Pueblo a pueblo. Mirando sus viejas casas, jugando a lo que me gusta, imaginar a quienes las habitaron, a quienes atravesaron sus puertas y se asomaron a sus ventanas; aquellos que durmieron, amaron y sufrieron en las estancias escondidas tras los muros. Me deleito pensando que siguen allí trasteando con sus cosas.

Van pasando las horas y cada vez estoy más cerca de Extremadura. Un cartel indica que si continúo por esa carretera, si no cambio de rumbo, si no sigo mi deambular por Castilla, llegaré a Plasencia. Pero todavía no.
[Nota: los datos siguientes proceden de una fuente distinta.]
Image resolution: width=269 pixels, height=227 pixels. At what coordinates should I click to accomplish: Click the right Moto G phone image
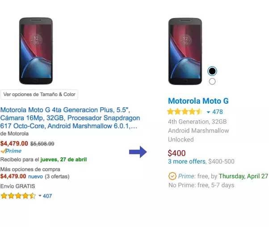click(185, 50)
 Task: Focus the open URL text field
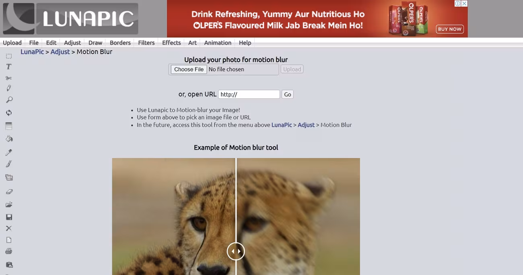tap(249, 94)
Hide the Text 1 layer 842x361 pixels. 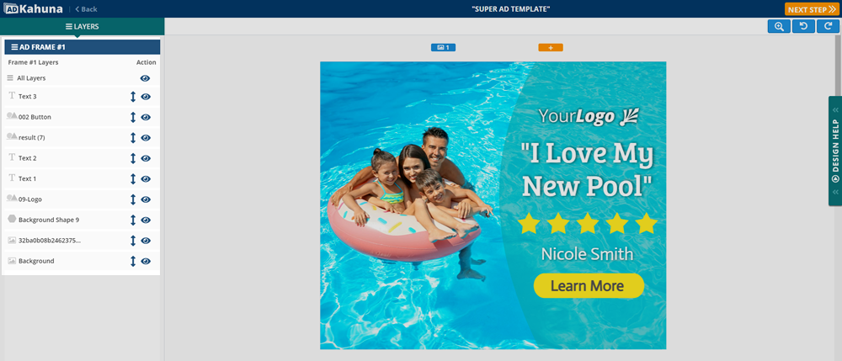(x=146, y=179)
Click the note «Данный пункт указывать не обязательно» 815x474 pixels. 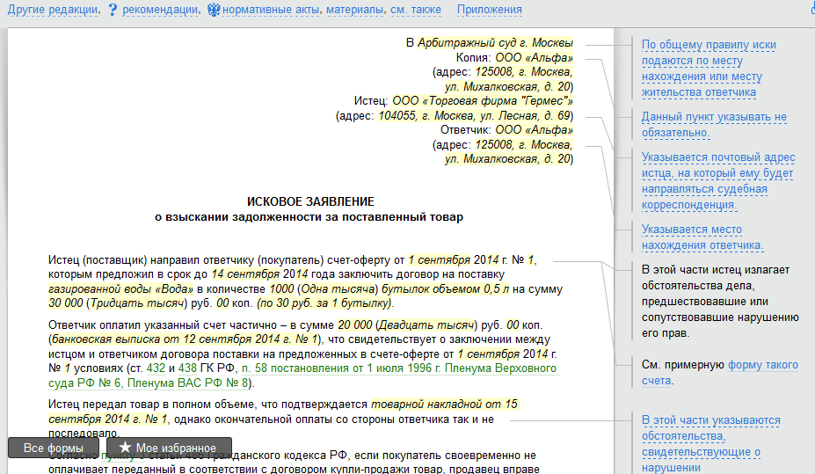(713, 125)
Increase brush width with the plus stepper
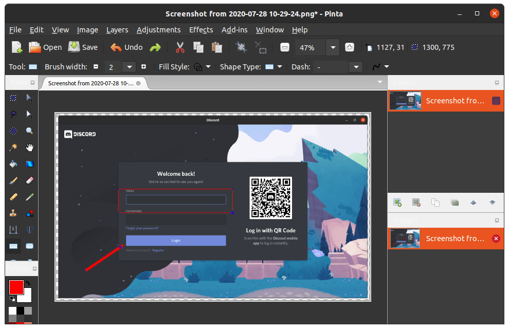The height and width of the screenshot is (329, 509). pyautogui.click(x=144, y=67)
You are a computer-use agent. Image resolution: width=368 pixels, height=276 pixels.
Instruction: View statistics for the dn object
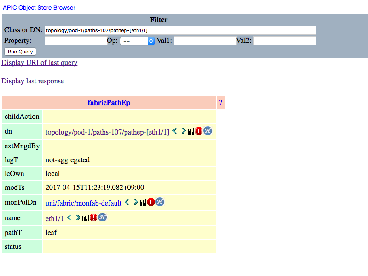click(191, 131)
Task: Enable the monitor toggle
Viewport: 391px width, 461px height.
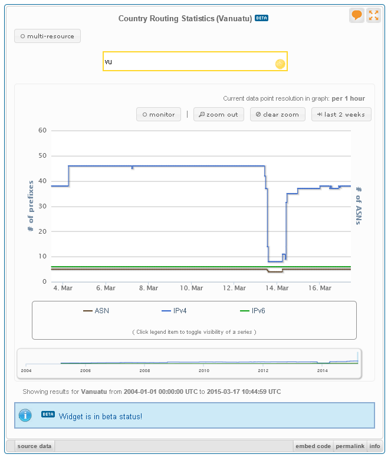Action: [159, 114]
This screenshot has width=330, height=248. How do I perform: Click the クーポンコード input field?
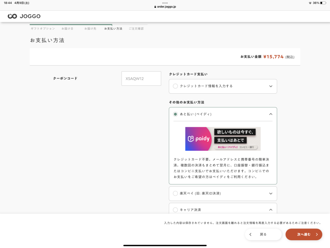coord(141,78)
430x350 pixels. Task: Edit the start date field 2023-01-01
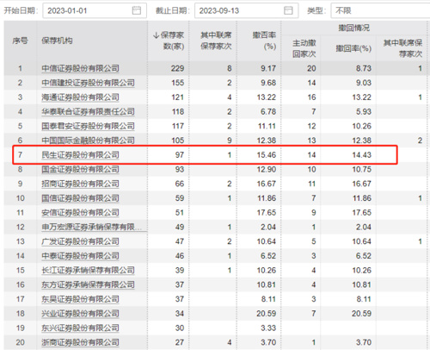[x=95, y=10]
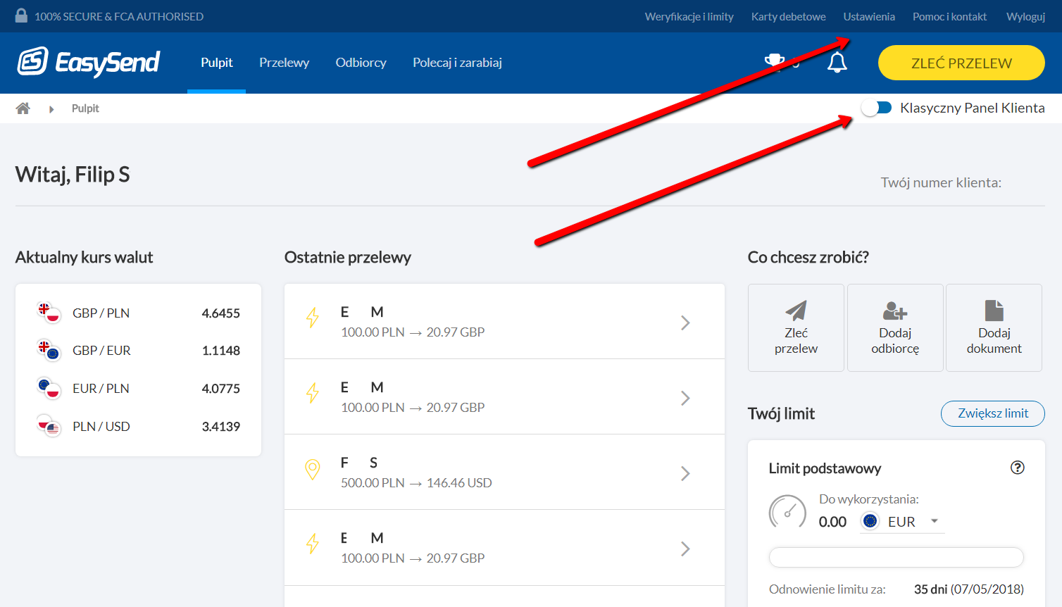Select the paper plane 'Zleć przelew' icon
Viewport: 1062px width, 607px height.
pos(796,310)
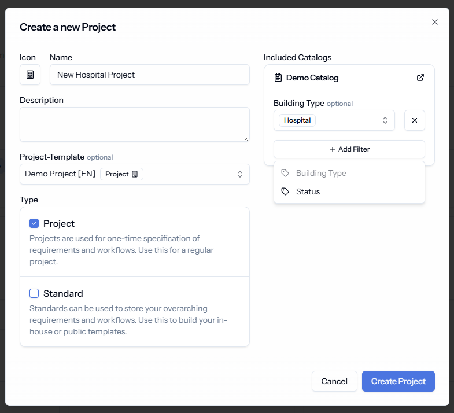Open the project icon picker button

30,75
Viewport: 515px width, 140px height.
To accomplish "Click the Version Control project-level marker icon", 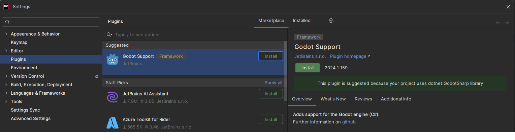I will click(x=97, y=76).
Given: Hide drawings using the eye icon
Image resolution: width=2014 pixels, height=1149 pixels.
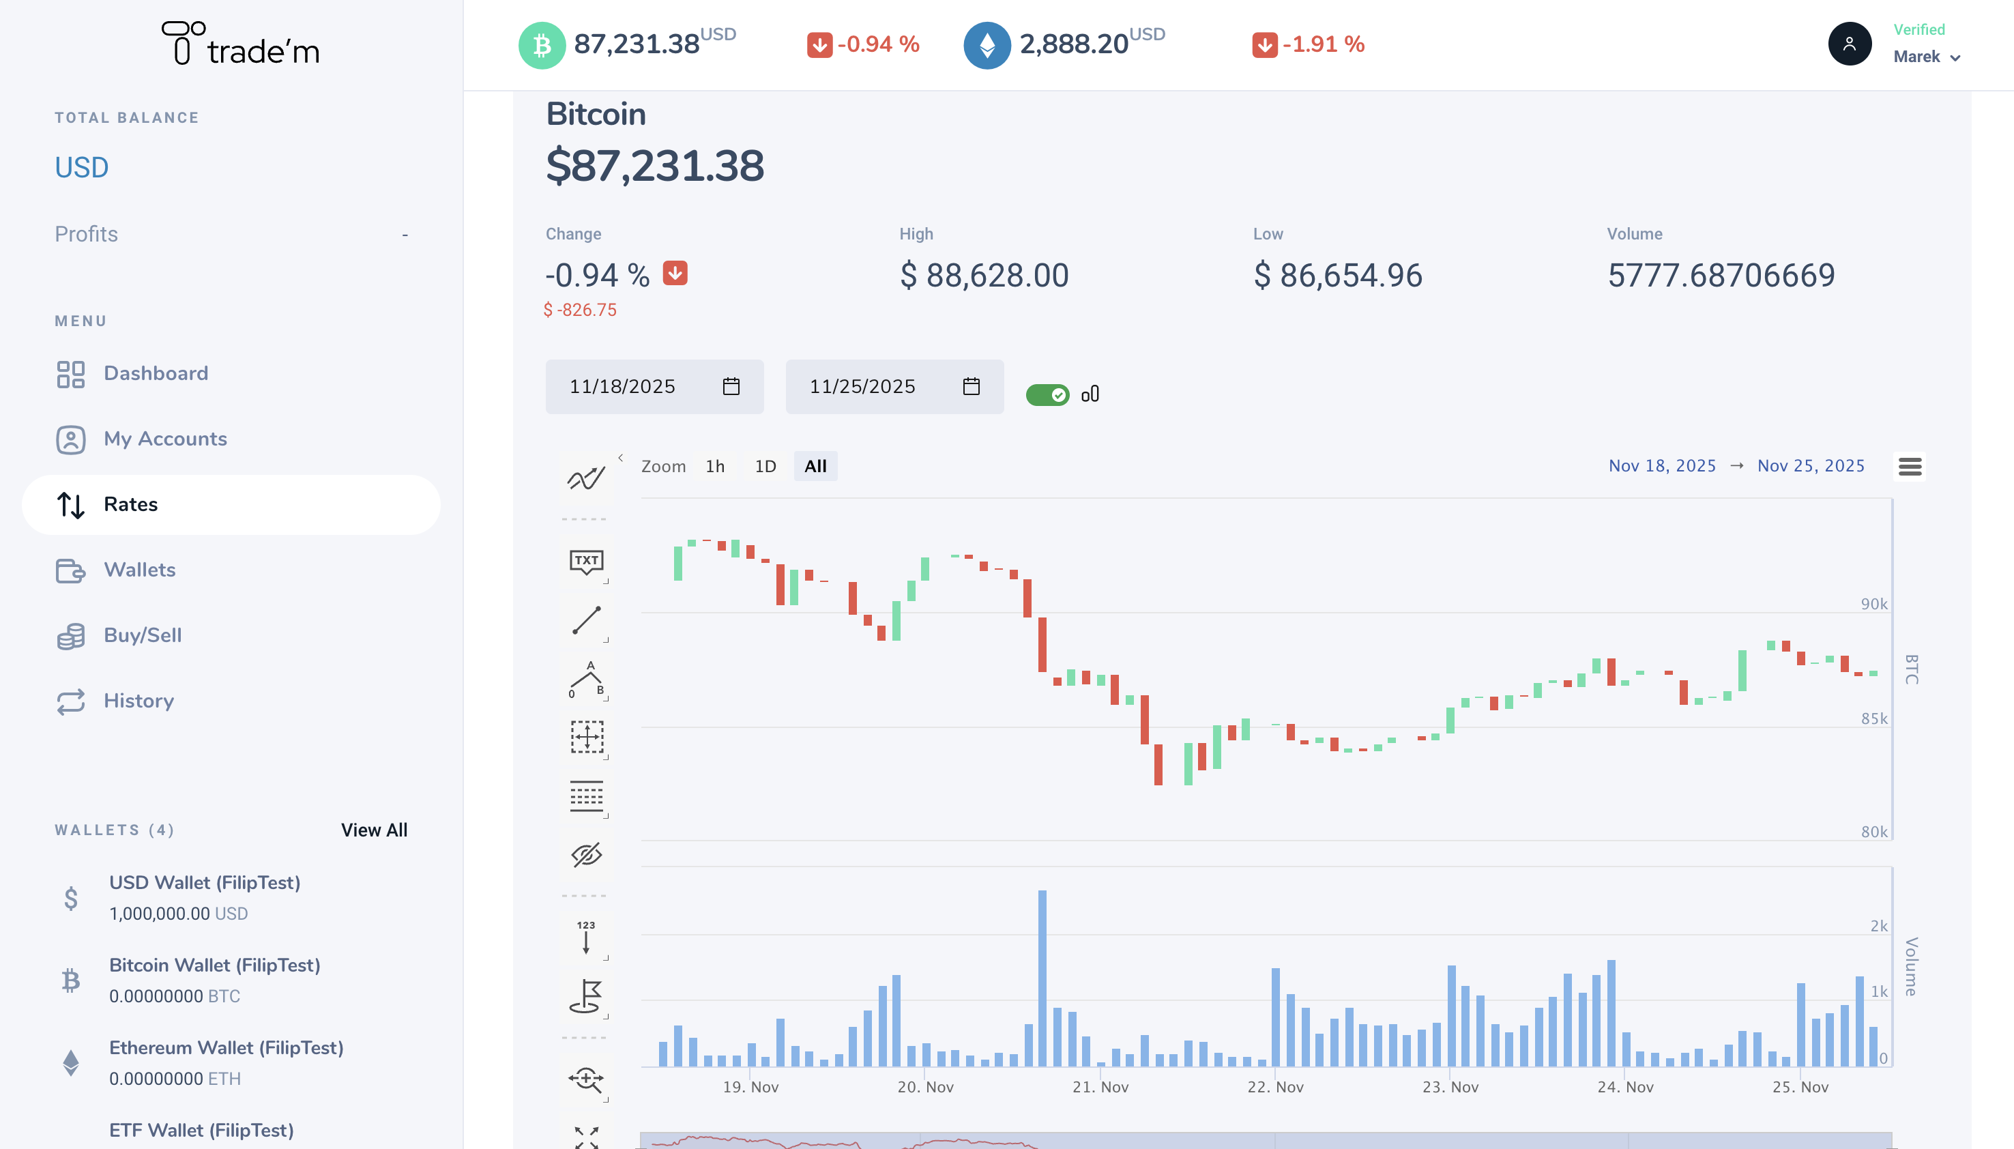Looking at the screenshot, I should (x=586, y=855).
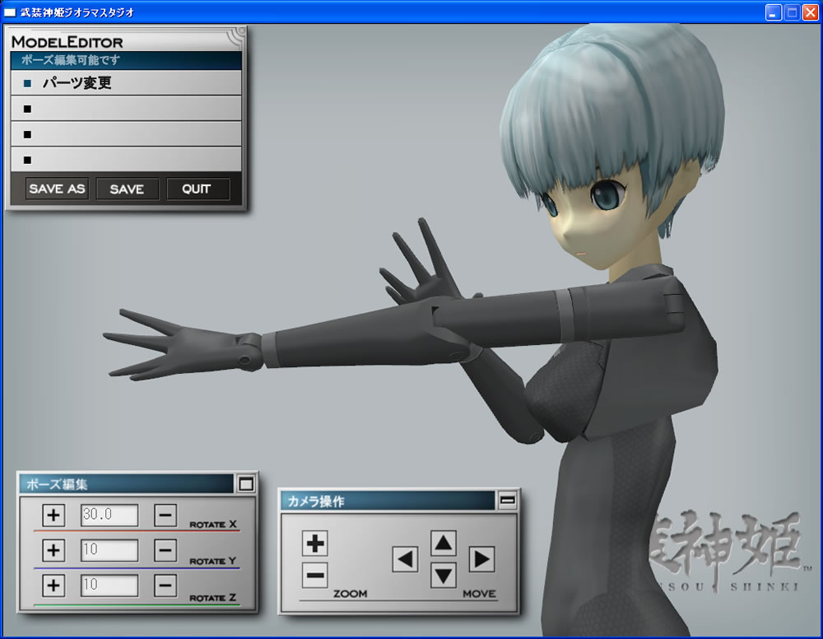Decrease the Rotate Y value

click(165, 550)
Aún me quedan algunas migas y quiero degustarlas una a una, prolongado su dulce sabor en mi boca.

Va cayendo la tarde y busco cobijo en las puertas de Gredos, a sus faldas, mientras el camino se torna en paseo al ser transitado por habitantes del pueblo que disfrutan así, en despaciosa charla que marca el ritmo de sus pasos, de la fresca temperatura que ha dejado el sol al ocultarse. Por el oeste aún es intenso el resplandor, postrero intento de frenar a la luna, alta ya en el cielo. Contemplando como se desarrolla la cotidiana lucha, llego a mi alojamiento. Desde la ventana veo recortadas las montañas. Sé que tras ellas está mi casa.

Será mañana cuando me coma las últimas migajas.